Status Update:
From Cautiously Optimistic
To Hopefully Pessimistic
I've now seen episodes 1-4 of The Expanse on Syfy.
Now, I don't want to be that guy...
You know, the one who's always going on about how the book was better.
Or the original play was better.
Or the original movie was better.
Or can't understand why they changed X, Y, Z.
But...let's just say that the showrunners have been making some choices that I don't understand.
The second episode is mostly the five survivors of the Canterbury trapped on a crippled shuttlecraft, trying to be rescued. Other stuff happens - Miller uncovers water thieves, Avasarala does politico stuff - but the life and death happens onboard the Knight.

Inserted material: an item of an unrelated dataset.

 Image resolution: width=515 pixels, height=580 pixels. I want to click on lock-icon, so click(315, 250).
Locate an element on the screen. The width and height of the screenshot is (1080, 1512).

Except it doesn't, really. In the books, the voyage on the Knight is just five days of claustrophobic inconvenience before the crew is rescued by the MCRN Donnager, a Martian dreadnought. In the series, the Knight is bombarded by debris from the wreckage of the Cant. Its hatch is blown off. Half its air is gone. Finally, its radio transmitter array is shot to hell and must be repaired from the outside. Meanwhile, Naomi and Amos square off against Holden while everyone expresses contempt for Shed Garvey who risks his own life to save Alex Kamal's. Dramatic, right?

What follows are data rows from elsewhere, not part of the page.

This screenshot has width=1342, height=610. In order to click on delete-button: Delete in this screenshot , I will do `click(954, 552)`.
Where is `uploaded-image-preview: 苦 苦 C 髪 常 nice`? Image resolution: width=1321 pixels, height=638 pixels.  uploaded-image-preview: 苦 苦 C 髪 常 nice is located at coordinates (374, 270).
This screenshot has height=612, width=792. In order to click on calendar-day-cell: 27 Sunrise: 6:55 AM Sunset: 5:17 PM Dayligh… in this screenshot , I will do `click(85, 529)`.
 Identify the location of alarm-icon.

Not really. That's the problem. It feels...injected. Like a baker pumping up a pastry with air. Not because everything ends up pretty much where it began - the crew makes it to the Donnager; Miller rousts a bunch of water thieves; Havelock is shanked, but lives - but because the showrunners are changing the characters.
The books on some level are about idealism (Holden and, in a monstrous way, Protogen) vs. realism (Miller and pretty much everybody else). They're also about the limits of hard-won experience when it comes up agains the utterly new. For that to work on the show, the showrunners have to respect the characters, because they express the themes. Instead, the runners are changing the characters in subtle but important ways.
The keynote of the characters in the books is that they're pros. They may be flawed...deeply flawed...but they know their jobs. Miller may be a failure at Star Helix, but he can be a good detective when he wants to. Amos may be terrifying and damaged, but he's a good mechanic. Alex is a failure as a family man, but he's a professionally trained combat pilot. Naomi is a go-to engineer and admin. Avasarala is smarter than the Secretary General.
The showrunners seem to be walking away from that for the sake of draaaaama. In the scenes on the shuttle, the survivors of the Canterbury go to pieces almost immediately, and only then pull themselves back together, only to be driven apart again by the obvious tactics of the overly hostile Martian crew of the Donnager. It's dramatic, but in an over-the-top, not-quite verisimilitudinous kind of way. And it makes us lose a little respect for the crew.
Then there's the minor stuff, like everybody on the Donnager bridge strapping down to avoid injury...except the captain of the ship. Or the way that she's just sort of standing there casually, sipping her water, while unidentified ships come swooping in. There's the way Miller extracts an implant from a day-old corpse without bothering to put on gloves. There's the fact that Avasarala handles torture sessions personally. Or the fact that the Canterbury's old XO accumulates a huge stash of rifles and handguns in his room without anybody knowing. Or the way the representative of the LDS Church tries to cancel the Nauvoo contract with Fred Johnson in the middle of an elevator, and then gets intimidated and backs down, making the entire thing pointless. Or...
Hell with it. The last episode was better than the one where they're captured. Maybe it will get better still.